- [WORK ORDER]
Include only the line with "Viewport: 1920px width, 1080px height." and the lines after it, each reproduced exactly as it stands in the entries below.

- [DATA RECORDS]
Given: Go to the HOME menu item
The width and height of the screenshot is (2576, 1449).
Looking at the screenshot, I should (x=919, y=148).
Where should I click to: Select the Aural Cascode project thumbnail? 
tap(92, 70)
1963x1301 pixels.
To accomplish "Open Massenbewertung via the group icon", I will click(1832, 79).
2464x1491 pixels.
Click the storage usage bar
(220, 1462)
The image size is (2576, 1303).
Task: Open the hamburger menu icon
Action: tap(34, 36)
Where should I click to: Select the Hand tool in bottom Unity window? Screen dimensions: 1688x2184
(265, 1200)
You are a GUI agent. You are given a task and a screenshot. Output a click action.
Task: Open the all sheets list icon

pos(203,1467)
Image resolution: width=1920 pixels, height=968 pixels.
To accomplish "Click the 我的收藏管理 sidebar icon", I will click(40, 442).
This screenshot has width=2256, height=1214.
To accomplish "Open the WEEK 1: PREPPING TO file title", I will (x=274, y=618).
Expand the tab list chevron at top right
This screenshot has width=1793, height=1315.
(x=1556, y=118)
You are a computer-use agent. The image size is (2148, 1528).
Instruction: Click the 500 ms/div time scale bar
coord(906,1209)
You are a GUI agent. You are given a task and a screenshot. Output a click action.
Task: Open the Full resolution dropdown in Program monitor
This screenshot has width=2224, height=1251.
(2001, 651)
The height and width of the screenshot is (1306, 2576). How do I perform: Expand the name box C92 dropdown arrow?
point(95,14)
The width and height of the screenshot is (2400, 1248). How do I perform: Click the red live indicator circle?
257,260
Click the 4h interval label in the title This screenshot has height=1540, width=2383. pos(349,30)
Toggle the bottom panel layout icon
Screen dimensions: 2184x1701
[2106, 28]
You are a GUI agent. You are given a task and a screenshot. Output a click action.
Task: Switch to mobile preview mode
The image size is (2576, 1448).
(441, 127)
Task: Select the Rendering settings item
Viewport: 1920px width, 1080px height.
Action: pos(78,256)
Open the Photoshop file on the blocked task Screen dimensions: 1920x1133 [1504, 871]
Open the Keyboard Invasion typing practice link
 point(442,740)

- [COMPLETED EXERCISE]
Viewport: 1920px width, 1080px height.
Action: pos(78,256)
Open the Photoshop file on the blocked task Screen dimensions: 1920x1133 [1504, 871]
Open the Keyboard Invasion typing practice link
 point(442,740)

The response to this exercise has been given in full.